To make long story short my truck [01 f-350 supercab 4x4 lariet desiel]was hit while going to a site to plow tuesday morning. The plow is in pretty rough shape [fisher 7.5 rd mm1] The mould board is toast for sure, a frame looks ok, upper frme is racked about 3/8' out of square, LF angle cylinder is toast. frame mount looks ok. It looks like the plow is a total loss. parts to fix what I can see is broken is 3800.00 and new plow uninstalled is 3925.00 so that is a no brainer. 
I have two questions maybe some one can help with. My rig is a late model MM1 with the e force module and 3 plug attachment. I've been told the MM2 and MM1 have the same frame mounts and also I think the electric hook up and plugs are the same? Does anyone know this for sure? Can drive I into and new MM2 set up and use my electronics and lower frame? If you know please post up. I've been plowing for about 20 years and never had an incident with a plow truck.
2nd question. this is the part that really sucks, they are thinking about calling my truck a total loss. the damage to truck is about 6500.00 and it only sheet metal. the plow took the most of the impack and keep the car that hit me from doing any structual damage to the truck. the problem I have is they won't place a value on the plow. they are only talking about what the truck is worth [about 14k] lumping the cost to fix the plow in with that. I think that even the plow was not new it should have it's own value of some sort? anyone ever run into this kind? If so how did you make out? Sorry for being so long winded, thanks in advance for any help..

Rich


----------



## 350 STROKER (Oct 18, 2004)

here are couple of pics of the damage


----------



## 350 STROKER (Oct 18, 2004)

*and a couple more*

here are couple more pictures


----------



## Mark13 (Dec 3, 2006)

I was hit last winter. The insurance did seperate "values" for both my plow and truck. My insurance knew nothing about my plow prior to the accident since I'd only had it on my truck about 2 days and hadn't called them yet letting them know I had one. 
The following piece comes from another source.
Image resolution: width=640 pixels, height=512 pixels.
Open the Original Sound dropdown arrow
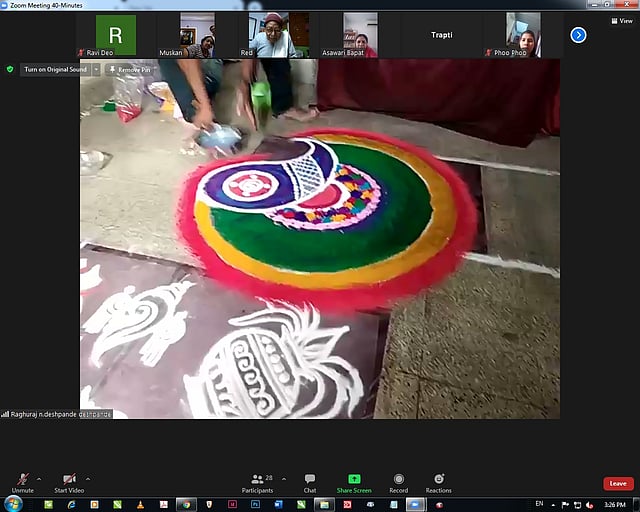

As far as the plow, if possible i'd get that replaced and if you can put up with your truck looking tough for the rest of the winter I'd drive it like that until winter is over. Then send it to the body shop or fix it however your going to do it. Then your not out a truck incase it snows while it's at the body shop and also if you hit something else, there's a good chance the bed will be involved and since it's messed up already it won't be as big of a problem.


----------



## 350 STROKER (Oct 18, 2004)

i'm with you. i just want the go ahead to fix the plow. we can fix the body work anytime. we only get a few godd storms in my area and I already missed one due this crap. Supposed to be a nor easter headed this way 1st of the week and I want to get the new plow on and running asap


----------



## RODHALL (Nov 23, 2005)

sorry to hear about your accident...

No clue on MM1 MM2 mounts...

if the insurance wants to call it a complete loss, keep the truck.

Bed -$650-850
Fender $125
hood $100
Grille $100
Headlight $125

If you look around you can find used parts that are already white, it is common color, that would bolt on and it would save you the paint costs.
I am postive Newcomers truck parts has 1 or 2 white trucks over there for parts. so they may have some parts.


----------



## elite1msmith (Sep 10, 2007)

im confused about a few things

first , did they hit you, or you hit them

Eitherway , your plow is apart of your truck when it is on it. If they hit you , ill tell you that i would be buying a whole new plow on there dime

If you hit them , then id say that i would highly consider trying to get the insurance to cover it, It all depends on your policy..do they know you have a plow? do you have commercial insurance for plowing?- if you dont , you should....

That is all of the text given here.